A simple scientific instrument which has been validated in studies and through ongoing use in business settings for four decades, the Judgment Index was developed by Robert S. Hartman, PhD, who received a Nobel Prize nomination for his life’s work. Stewarded today by the Chattanooga-based company Judgment Index, the safety and risk assessment tool is quick and easy to use and, at $25 per person, inexpensive to administer. The Dash Group, certified to administer it, uses it routinely in its work with corporate clients.

Steve Byrum, president of Judgment Index, said, “We believe that for anyone directly working with children, be they teachers or coaches, chaperones or drivers, we need to understand the kind of judgment that may guide their actions and decisions.  It is compelling to know that National Safety Council data strongly suggests that upwards of 70% of accidents in business and industry are caused by errors in human judgment.  With children's lives at stake, we need to be aware of the judgment skills of those who work with them, including those who drive them back and forth to school.  The issue being raised in our local school system right now is whether seat belts and other restraint systems should be used on our buses.  It is an important, perhaps even vital question, but not nearly as important as the capacity for good judgment possessed by drivers.”

In Ms. Hickem’s estimation, this measurement tool should become part of every school district’s hiring protocol given the range of conditions and situations that can influence a driver’s behavior when transporting a busload of children. “This is a vulnerable place in our culture that we can do something about,” she said. “Measuring driver judgment is a crucial safety measure that provides balance to the current focus which favors vehicle maintenance over human performance.”

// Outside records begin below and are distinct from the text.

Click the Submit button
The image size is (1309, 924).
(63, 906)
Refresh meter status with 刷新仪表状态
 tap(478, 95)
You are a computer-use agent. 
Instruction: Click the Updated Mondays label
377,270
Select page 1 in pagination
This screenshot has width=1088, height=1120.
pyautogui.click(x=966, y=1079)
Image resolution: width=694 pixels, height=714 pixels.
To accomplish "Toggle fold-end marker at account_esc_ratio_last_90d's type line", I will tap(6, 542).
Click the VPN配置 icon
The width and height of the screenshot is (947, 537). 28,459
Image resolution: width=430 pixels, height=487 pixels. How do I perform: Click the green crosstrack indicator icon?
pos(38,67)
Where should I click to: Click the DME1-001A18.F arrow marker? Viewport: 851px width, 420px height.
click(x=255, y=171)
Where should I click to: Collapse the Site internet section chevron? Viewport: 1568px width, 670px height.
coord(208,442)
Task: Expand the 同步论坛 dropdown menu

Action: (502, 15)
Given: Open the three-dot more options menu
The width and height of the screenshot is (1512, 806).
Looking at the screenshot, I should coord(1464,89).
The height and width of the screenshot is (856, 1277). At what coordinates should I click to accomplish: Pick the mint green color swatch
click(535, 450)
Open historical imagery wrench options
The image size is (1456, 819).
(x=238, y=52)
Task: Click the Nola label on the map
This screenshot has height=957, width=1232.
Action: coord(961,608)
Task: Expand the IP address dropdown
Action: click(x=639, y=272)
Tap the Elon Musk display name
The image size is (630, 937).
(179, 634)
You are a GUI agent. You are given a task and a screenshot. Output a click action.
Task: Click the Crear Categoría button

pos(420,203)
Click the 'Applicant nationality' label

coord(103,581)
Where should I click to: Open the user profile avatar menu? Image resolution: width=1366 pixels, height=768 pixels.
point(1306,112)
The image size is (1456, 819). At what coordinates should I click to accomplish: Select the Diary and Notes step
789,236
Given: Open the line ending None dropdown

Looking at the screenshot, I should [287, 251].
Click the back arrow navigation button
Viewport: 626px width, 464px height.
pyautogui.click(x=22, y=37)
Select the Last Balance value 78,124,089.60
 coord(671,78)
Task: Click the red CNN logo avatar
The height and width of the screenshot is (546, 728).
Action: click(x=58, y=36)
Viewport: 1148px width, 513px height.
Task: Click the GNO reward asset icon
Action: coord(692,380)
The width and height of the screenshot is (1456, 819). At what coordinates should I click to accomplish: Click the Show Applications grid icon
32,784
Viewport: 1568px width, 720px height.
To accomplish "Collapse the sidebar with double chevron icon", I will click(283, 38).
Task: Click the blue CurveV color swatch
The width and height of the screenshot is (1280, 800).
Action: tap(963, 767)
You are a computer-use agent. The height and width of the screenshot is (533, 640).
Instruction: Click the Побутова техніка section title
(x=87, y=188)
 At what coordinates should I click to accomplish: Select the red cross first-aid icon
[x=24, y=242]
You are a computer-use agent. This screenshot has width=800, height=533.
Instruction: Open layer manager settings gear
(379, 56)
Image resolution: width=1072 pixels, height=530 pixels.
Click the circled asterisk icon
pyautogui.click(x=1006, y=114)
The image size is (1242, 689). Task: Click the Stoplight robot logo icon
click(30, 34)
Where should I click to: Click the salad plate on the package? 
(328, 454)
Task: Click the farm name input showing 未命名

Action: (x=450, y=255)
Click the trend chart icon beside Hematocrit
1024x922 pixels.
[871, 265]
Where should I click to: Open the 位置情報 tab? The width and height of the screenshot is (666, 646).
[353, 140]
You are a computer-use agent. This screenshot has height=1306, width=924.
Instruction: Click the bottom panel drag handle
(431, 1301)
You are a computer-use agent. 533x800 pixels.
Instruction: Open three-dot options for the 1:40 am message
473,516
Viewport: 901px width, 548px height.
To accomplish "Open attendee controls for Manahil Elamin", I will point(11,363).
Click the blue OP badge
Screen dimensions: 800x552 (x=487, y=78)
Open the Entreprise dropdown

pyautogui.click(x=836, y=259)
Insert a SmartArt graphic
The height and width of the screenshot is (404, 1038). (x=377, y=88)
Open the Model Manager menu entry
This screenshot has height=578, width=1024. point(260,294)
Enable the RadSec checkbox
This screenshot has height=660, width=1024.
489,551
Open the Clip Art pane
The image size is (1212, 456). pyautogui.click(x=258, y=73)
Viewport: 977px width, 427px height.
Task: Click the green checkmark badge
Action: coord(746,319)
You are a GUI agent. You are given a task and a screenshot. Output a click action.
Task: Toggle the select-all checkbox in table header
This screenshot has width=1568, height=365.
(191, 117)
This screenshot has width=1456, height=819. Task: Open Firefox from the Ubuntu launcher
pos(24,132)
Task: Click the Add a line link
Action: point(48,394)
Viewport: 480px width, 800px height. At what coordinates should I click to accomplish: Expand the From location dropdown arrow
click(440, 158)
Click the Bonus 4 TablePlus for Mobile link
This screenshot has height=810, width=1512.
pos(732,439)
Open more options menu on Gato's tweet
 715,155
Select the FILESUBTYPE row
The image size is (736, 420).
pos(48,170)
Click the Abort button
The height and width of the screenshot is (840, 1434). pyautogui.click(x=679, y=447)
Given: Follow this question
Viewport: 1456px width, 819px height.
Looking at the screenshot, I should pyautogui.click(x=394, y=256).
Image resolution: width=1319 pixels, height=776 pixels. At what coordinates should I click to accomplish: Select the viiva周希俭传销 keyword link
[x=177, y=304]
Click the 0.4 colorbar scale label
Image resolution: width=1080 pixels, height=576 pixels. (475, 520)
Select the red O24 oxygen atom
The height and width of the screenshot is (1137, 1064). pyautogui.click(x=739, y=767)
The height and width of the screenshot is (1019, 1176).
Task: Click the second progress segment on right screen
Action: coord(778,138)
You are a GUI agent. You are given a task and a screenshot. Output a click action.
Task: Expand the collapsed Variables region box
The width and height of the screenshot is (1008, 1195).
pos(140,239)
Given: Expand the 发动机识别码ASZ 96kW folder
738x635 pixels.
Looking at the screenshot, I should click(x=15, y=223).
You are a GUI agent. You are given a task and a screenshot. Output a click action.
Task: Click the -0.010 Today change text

The instrument is designed to reveal an individual’s beliefs and values based on two questions that ask the respondent to rank 18 topics from “best to worst” and “agree” to “disagree”. The resulting analysis and report provide insights that point to one’s likely use of judgment on the job. “What determines a person’s success is, ultimately, judgment,” said Ms. Hickem who is a psychotherapist with extensive experience as a coach, consultant and therapist. “Crisis always reveals what we believe, who we are and how we are going behave under pressure,” she notes.

“The Judgment Index is such a powerful instrument,” said Ms. Hickem’s partner, Cindy Barber, ACC,CDWF, president, The Dash Group. “It really allows us to gain insight on what lies beneath the surface, revealing things that would never show up in an interview.”

The grant is at the leading edge of a proposed Bus Driver Safety Initiative and National Qualification Protocol which has been drafted by The Dash Group. The six-point process recommends a combination of background checks, Judgment Index assessment, vehicle training, a GPS safety tracking system on board each bus, annual refresher training courses, and legislation at the state and/or federal level that sets an age limit for drivers, similar to what is in place for airline pilots.

“Beginning with school bus safety that addresses society’s most vulnerable – our precious children – this type of measurement should be extended to any industry that involves transporting people,” Ms. Hickem said. “This can absolutely save lives.”